Riwayat-riwayat dan hadis-hadis telah berbeda dalam menyebutkan cara bersalawat kepada Muhammad dan keluarga Muhammad. Ada yang datang secara panjang dan ada yang ringkas, namun semuanya mutawatir (diriwayatkan oleh banyak jalur), mustafiḍ (tersebar luas), dan pasti tetap di sisi setiap orang yang adil maupun yang tidak adil, tidak ada keraguan sedikit pun di dalamnya, dalam hal penyebutan dan pengaitan Keluarga (Al) Nabi dalam salawat kepada beliau saw.
Juga, al-Mushthafa (Nabi Muhammad) telah menekankan, dalam beberapa kasus, tentang kewajiban menyertakan Keluarga (Al) dalam salawat, jika tidak, maka itu adalah salawat yang terputus (batra’). Hadis-hadis sahih yang mutawatir datang menjelaskan cara dan bentuk yang diperintahkan, dan yang paling utama yang diriwayatkan adalah apa yang diriwayatkan dari Abu Hamzah Tsumali, dari Ka’ab bin Ujrah, dia berkata, “Ketika ayat ini turun, kami berkata, ‘Wahai Rasulullah! Salam kepadamu ini telah kami ketahui, lalu bagaimana salawat kepadamu?’ Beliau bersabda, ‘Katakanlah: ‘Allahumma ṣalli ‘ala Muḥammad wa Ali Muḥammad kama ṣhallayta ‘ala Ibrahim wa ali Ibrahim, innaka Ḥamidun Majid, wa barik ‘ala Muḥammad wa ali Muḥammad kama barakta ‘ala Ibrahim wa ali Ibrahim, innaka Ḥamidun Majid’ (Ya Allah! Berikanlah salawat kepada Muhammad dan Keluarga Muhammad sebagaimana Engkau telah memberikan salawat kepada Ibrahim dan Keluarga Ibrahim, sesungguhnya Engkau Mahaterpuji lagi Mahamulia. Dan berikanlah berkah kepada Muhammad dan Keluarga Muhammad sebagaimana Engkau telah memberikan berkah kepada Ibrahim dan Keluarga Ibrahim, sesungguhnya Engkau Mahaterpuji lagi Mahamulia.’”(36)

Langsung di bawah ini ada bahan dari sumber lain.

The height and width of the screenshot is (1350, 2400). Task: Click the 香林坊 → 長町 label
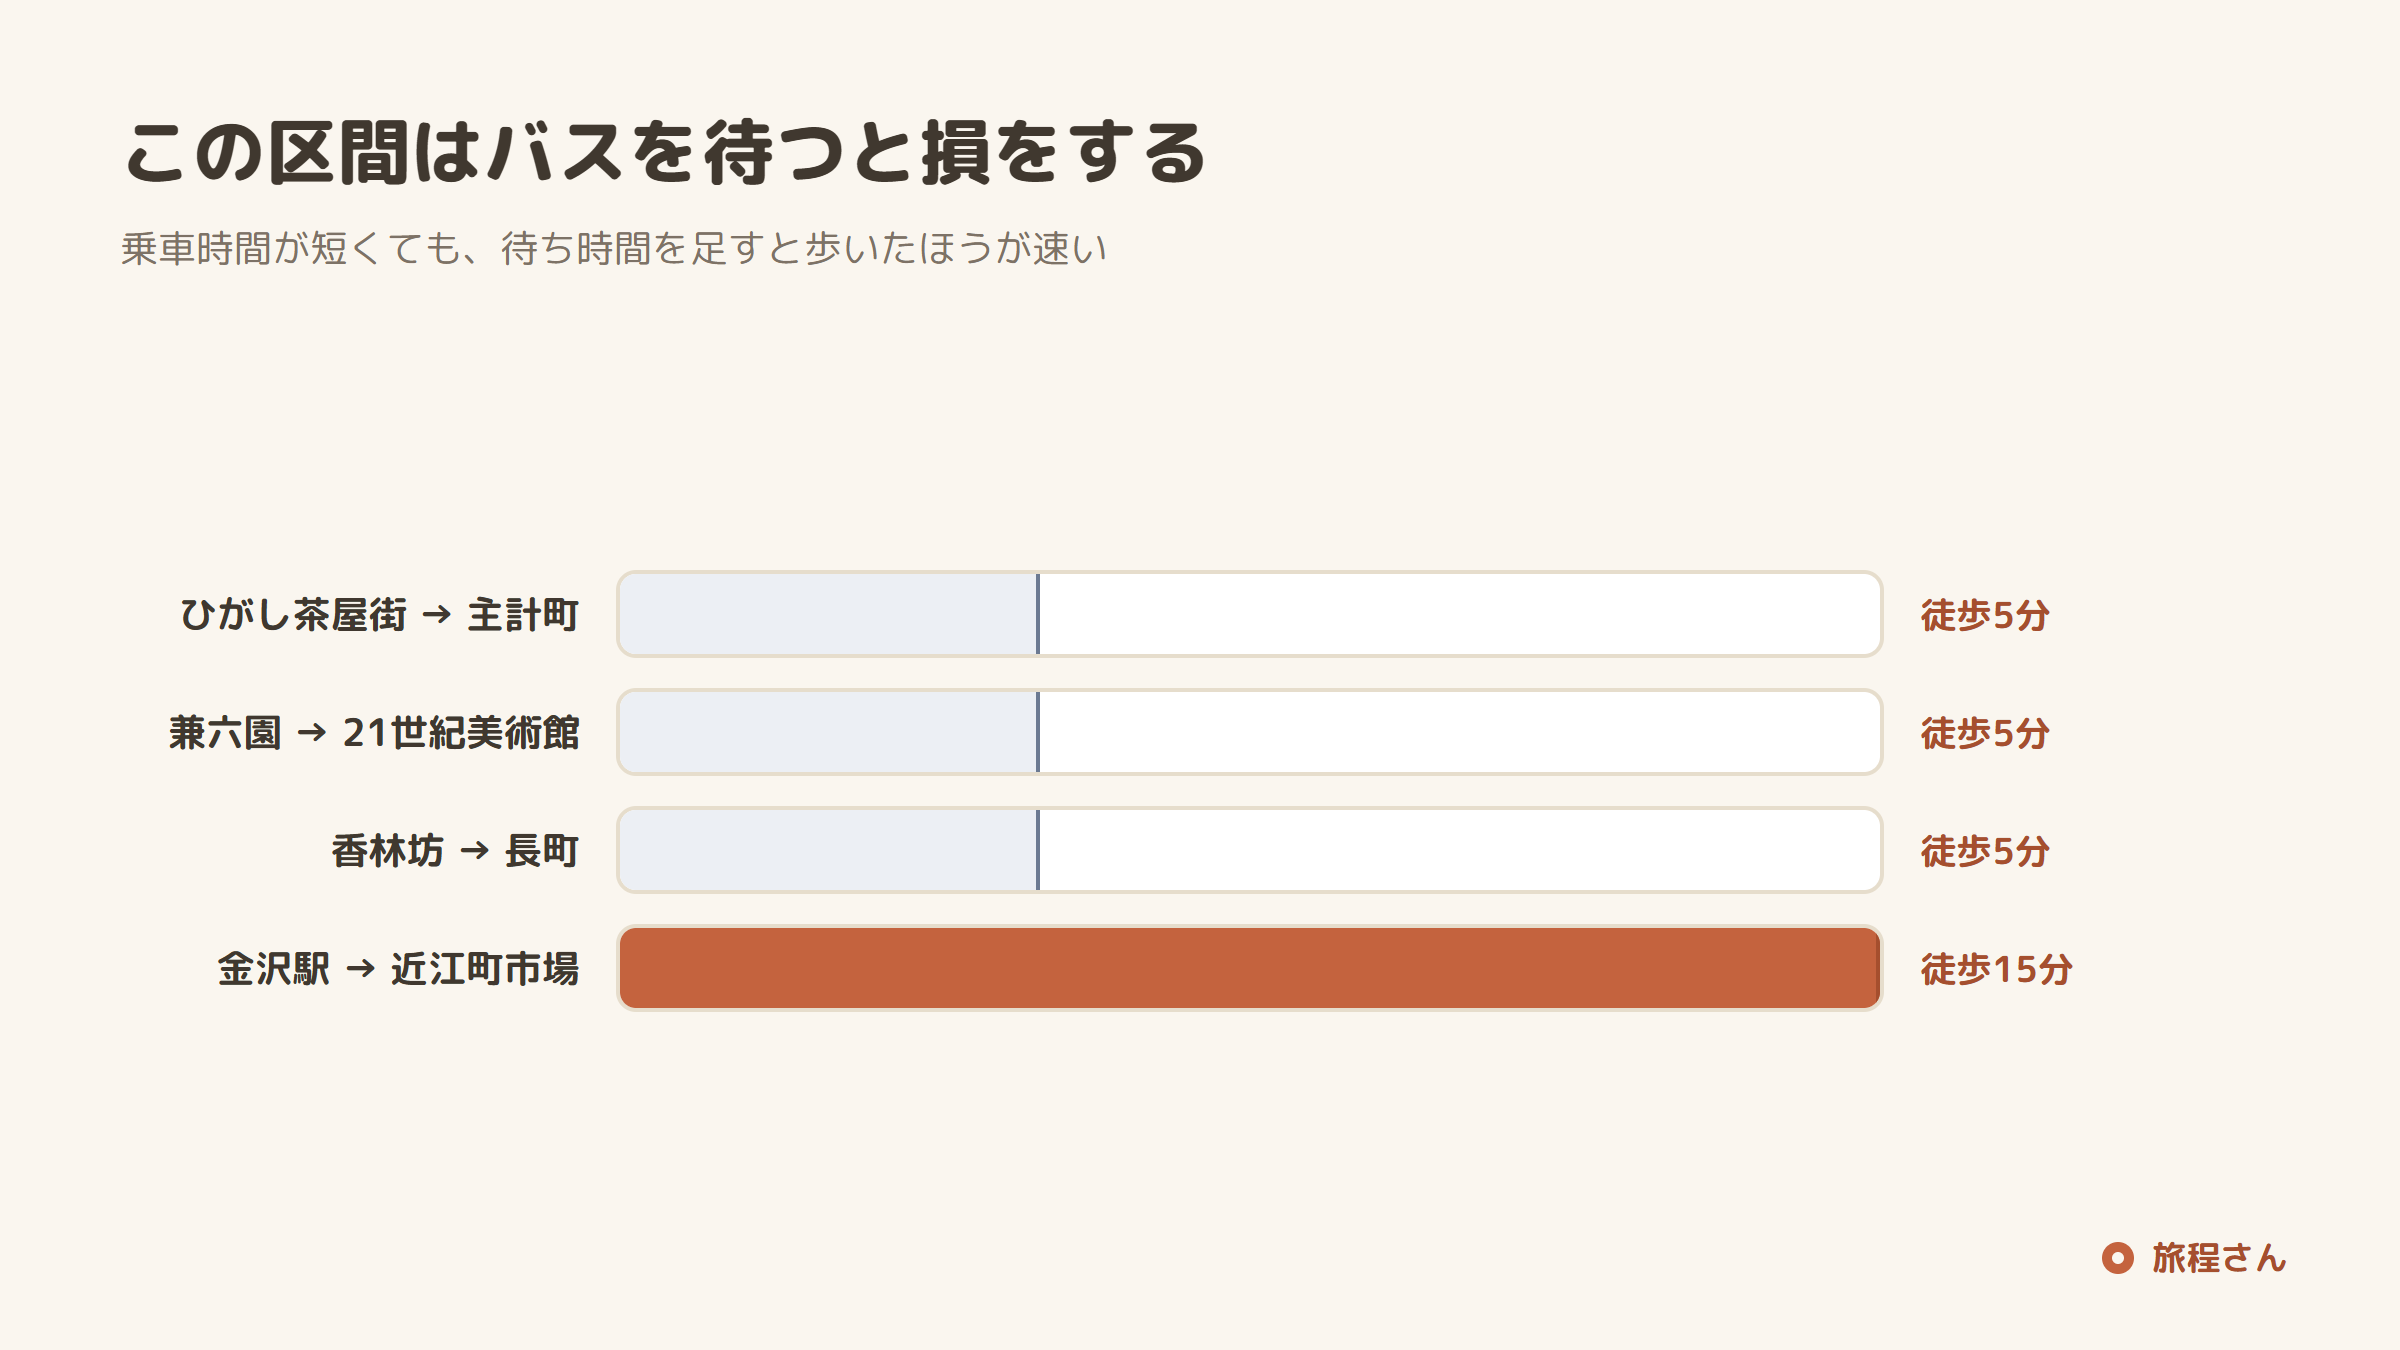[455, 851]
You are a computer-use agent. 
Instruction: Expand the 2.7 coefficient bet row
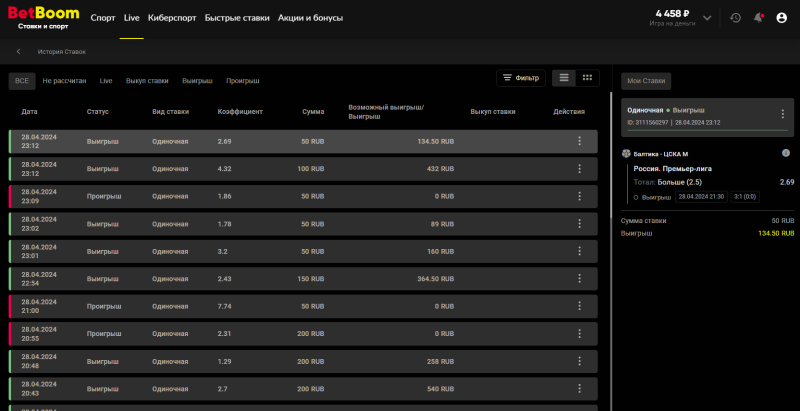point(300,388)
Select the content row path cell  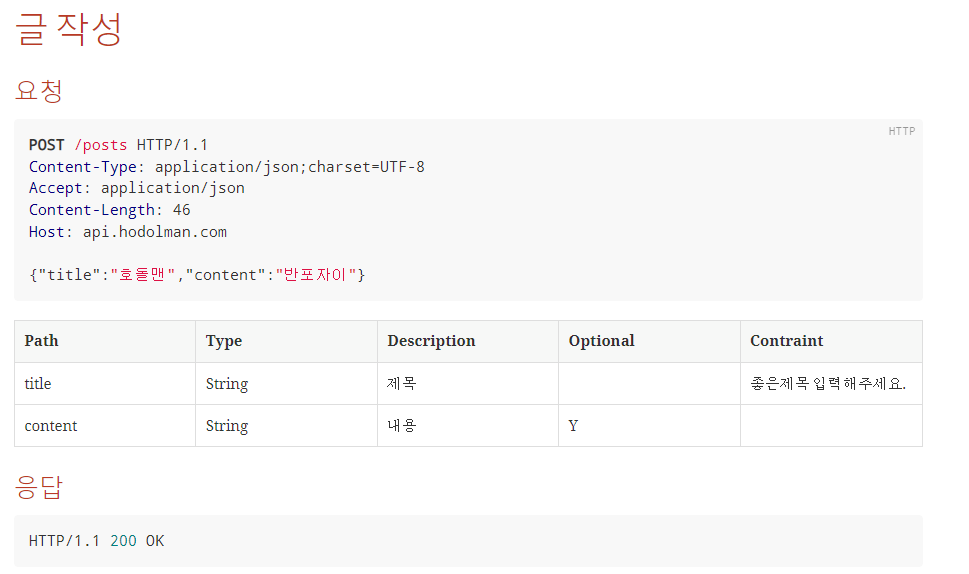pyautogui.click(x=105, y=426)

Filosofi Bersalawat kepada Muhammad dan Keluarga Muhammad
Perenungan, pemikiran, dan kontemplasi terhadap keagungan zikir ini, yang diisyaratkan dalam ayat,
(إِنَّ اللهَ وَ مَلآئِكَتَهُ يُصَلُّوْنَ عَلَى النَّبِيِّ يَا أَيُّهَا الَّذِيْنَ آمَنُوْا صَلُّوْا عَلَيْهِ وَ سَلِّمُوْا تَسْلِيْمًا).
“Sesungguhnya Allah dan malaikat-malaikat-Nya bersalawat untuk Nabi. Wahai orang-orang yang beriman! Bersalawatlah kalian untuk Nabi dan ucapkanlah salam penghormatan kepadanya.”
Ini bertujuan untuk memahami hakikatnya dan menangkap esensi maknanya, dan akhirnya mencapai manfaat dan dampaknya dalam kehidupan spiritual kita, yang menarik seorang salik (penempuh jalan spiritual) menuju tangga tertinggi kedekatan Ilahi.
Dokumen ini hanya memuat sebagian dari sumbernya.